CHECK YOUR UNDERSTANDING:
• 1. Say whether each statement agrees with the open source post: (a) The ex CIA spy trained more than 66 countries in open source methods. (b) Buckminster Fuller is credited with foreseeing the "utopia." (c) The Industrial Era freed human beings from being commoditized. For each, answer yes or no and quote the deciding words from the post.
• 2. Write a continuation of the open source post, starting after its final question.

DOCUMENT PASSAGE:
Open Source Everything
June 25, 2014 12:55 AM   Subscribe

The open source revolution is coming and it will conquer the 1%, says an ex CIA spy: The man who trained more than 66 countries in open source methods calls for re-invention of intelligence to re-engineer Earth

Select quotes from the lengthy article:
Today's capitalism, he argues, is inherently predatory and destructive:
"Over the course of the last centuries, the commons was fenced, and everything from agriculture to water was commoditised without regard to the true cost in non-renewable resources. Human beings, who had spent centuries evolving away from slavery, were re-commoditised by the Industrial Era."
Open source everything, in this context, offers us the chance to build on what we've learned through industrialisation, to learn from our mistakes, and catalyse the re-opening of the commons, in the process breaking the grip of defunct power structures and enabling the possibility of prosperity for all.
"Sharing, not secrecy, is the means by which we realise such a lofty destiny as well as create infinite wealth. The wealth of networks, the wealth of knowledge, revolutionary wealth - all can create a nonzero win-win Earth that works for one hundred percent of humanity. This is the 'utopia' that Buckminster Fuller foresaw, now within our reach."
The goal, he concludes, is to reject:
"... concentrated illicitly aggregated and largely phantom wealth in favor of community wealth defined by community knowledge, community sharing of information, and community definition of truth derived in transparency and authenticity, the latter being the ultimate arbiter of shared wealth."
---------

Is this a crisis of capitalism, then? Does capitalism need to end for us to resolve these problems? And if so, how?

GIVEN RECORDS:

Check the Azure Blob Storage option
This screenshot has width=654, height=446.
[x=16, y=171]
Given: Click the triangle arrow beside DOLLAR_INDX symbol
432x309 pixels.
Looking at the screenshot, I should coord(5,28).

RESPONSES TO THE TASKS:
• 1.
(a) Yes: "The man who trained more than 66 countries in open source methods"
(b) Yes: "This is the 'utopia' that Buckminster Fuller foresaw"
(c) No: "Human beings, who had spent centuries evolving away from slavery, were re-commoditised by the Industrial Era."

• 2.
"Predatory capitalism is based on the privatisation of profit and the externalisation of cost. It is an extension of the fencing of the commons, of enclosures, along with the criminalisation of prior common customs and rights. What we need is a system that fully accounts for all costs. Whether we call that capitalism or not is irrelevant to me. But doing so would fundamentally transform the dynamic of present day capitalism, by making capital open source. For example, and as calculated by my colleague JZ Liszkiewicz, a white cotton T-shirt contains roughly 570 gallons of water, 11 to 29 gallons of fuel, and a number of toxins and emissions including pesticides, diesel exhaust, and heavy metals and other volatile compounds – it also generally includes child labor. Accounting for those costs and their real social, human and environmental impacts has totally different implications for how we should organise production and consumption than current predatory capitalism."
posted by hippybear (35 comments total) 37 users marked this as a favorite
 
Predatory Capitalism is redundant. If you're not the dog eating the dog, you're getting eaten.

And you won't get far with Open Source while the Copyright Warriors are doing things like getting a takedown notice enforced over the use of the “Houston, we have a problem” quote from the Apollo 13 mission.
posted by oneswellfoop at 1:03 AM on June 25, 2014 [5 favorites]


We're reducing the relevance and viability of control over the means of production via technology, but we must do better at influencing adoption of new technologies to erode capitalism, support human rights, etc.

I sincerely hope you've all watched Food Inc. by now. Well, that's what happens when activists depend upon regulators to steward new technologies. Regulators are inherently corrupt, only transparency, ending patents, and more scientifically educated activists could've addressed those problems.

As I noted recently, we failed to bring down capitalism in the media sphere* and the same might happen with the 3d printer movement. At least we fought them though, our current media capitalists at companies like Spotify are far less evil than the technologies the old capitalists kept bringing out.

We've also failed abysmally at protecting the privacy of our activists by allowing tools like facebook and unencrypted email to become ubiquitous. Snowden has greatly inspired the movement to fix that, but they need people.

Also, we cannot realistically prevent companies like Monsanto and ConAgra from controlling critical patents on "smart faming". You want people to eat healthier? Well, fight the secret trade agreements like TTIP and TAFTA that seek to enslave everyone to the U.S.'s corrupt patent system. Otherwise the only legal "smart farming" tools will require poisoning our rivers, ourselves, etc.

* The old capitalists were able to slow adoption of truly open, and more economically efficient, technologies like BitTorrent until new capitalists could create new tools of control, like Spotify, etc.
posted by jeffburdges at 2:39 AM on June 25, 2014 [2 favorites]


"Over the course of the last centuries, the commons was fenced, and everything from agriculture to water was commoditised without regard to the true cost in non-renewable resources. Human beings, who had spent centuries evolving away from slavery, were re-commoditised by the Industrial Era."

I'm no fan of predatory capitalism, but what we had before the past few centuries was feudalism, which wasn't a picnic either and was hardly "evolving away from slavery."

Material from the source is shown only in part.